* **Problem requirements**
Across the entries below, count the lines that contain the word "computer" and reply with that number only.

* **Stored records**
·····
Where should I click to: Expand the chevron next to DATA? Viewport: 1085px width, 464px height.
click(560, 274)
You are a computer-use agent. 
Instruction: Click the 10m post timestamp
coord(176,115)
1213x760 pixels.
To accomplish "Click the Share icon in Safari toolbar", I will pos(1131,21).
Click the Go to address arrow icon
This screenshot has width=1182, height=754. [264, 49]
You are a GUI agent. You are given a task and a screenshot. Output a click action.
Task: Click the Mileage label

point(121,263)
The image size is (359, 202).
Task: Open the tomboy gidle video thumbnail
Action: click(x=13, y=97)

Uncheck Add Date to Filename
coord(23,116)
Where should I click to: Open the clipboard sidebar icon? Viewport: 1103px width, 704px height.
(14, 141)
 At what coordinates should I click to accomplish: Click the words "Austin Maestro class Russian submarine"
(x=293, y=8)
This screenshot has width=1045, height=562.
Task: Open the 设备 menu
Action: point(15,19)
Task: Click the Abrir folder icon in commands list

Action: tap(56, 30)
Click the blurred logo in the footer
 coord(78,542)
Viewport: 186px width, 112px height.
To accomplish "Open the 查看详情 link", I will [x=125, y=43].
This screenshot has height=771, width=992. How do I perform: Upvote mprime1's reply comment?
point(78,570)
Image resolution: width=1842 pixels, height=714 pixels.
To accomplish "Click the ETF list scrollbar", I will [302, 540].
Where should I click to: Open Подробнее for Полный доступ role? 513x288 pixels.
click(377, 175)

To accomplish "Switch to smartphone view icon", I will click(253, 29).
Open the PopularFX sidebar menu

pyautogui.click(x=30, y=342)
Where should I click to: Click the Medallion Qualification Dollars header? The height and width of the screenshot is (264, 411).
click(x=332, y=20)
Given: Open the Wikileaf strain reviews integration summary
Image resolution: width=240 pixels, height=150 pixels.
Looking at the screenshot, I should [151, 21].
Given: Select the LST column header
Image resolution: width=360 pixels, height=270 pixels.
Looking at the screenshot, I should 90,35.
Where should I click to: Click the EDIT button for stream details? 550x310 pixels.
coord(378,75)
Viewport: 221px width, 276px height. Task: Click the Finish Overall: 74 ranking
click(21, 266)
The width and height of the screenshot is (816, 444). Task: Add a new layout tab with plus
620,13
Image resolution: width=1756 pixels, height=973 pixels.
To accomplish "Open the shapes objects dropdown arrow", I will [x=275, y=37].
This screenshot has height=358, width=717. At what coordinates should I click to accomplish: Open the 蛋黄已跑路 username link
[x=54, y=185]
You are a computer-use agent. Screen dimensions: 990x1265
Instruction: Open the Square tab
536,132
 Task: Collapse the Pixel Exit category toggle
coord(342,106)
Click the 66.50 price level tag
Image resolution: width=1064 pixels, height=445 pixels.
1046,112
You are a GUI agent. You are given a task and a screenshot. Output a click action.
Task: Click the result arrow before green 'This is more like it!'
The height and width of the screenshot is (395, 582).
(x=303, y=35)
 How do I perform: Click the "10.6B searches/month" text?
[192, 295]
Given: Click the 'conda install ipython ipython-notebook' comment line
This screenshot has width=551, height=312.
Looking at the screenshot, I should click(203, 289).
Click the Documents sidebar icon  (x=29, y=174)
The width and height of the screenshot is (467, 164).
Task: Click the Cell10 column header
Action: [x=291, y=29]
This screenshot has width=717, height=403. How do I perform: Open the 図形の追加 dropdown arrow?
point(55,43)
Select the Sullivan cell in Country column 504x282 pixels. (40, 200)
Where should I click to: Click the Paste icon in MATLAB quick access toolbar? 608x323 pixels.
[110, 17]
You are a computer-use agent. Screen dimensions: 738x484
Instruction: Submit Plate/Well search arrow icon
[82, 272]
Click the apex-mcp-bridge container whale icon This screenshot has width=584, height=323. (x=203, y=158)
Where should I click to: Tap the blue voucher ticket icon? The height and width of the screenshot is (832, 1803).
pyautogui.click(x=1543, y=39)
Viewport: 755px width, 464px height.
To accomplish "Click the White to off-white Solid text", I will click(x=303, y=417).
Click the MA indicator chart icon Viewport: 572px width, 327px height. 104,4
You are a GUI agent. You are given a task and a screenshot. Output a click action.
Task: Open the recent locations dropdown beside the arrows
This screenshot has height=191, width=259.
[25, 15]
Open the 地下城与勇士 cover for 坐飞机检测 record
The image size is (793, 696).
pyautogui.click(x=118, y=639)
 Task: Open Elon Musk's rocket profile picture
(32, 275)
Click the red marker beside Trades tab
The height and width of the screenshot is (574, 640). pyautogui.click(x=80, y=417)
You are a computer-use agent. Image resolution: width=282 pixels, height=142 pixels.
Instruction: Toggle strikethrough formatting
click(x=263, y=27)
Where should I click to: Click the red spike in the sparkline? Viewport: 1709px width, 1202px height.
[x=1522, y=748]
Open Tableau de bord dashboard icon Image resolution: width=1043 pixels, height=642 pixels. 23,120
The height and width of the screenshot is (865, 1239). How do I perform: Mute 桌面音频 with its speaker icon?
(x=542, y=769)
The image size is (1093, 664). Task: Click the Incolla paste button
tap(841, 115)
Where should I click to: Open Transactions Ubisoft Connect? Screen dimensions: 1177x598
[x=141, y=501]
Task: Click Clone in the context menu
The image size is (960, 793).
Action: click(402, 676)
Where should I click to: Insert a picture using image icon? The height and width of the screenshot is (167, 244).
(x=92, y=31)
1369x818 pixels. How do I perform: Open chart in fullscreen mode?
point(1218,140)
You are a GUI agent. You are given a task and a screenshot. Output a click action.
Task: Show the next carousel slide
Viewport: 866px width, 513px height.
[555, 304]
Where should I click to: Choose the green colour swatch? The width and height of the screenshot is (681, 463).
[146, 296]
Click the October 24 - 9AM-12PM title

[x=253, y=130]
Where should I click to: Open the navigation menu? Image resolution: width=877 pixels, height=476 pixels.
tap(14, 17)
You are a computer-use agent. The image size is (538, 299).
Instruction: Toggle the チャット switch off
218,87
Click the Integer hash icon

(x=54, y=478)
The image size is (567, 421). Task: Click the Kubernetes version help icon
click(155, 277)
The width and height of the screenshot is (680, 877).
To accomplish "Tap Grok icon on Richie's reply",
·····
* **Answer to this task**
5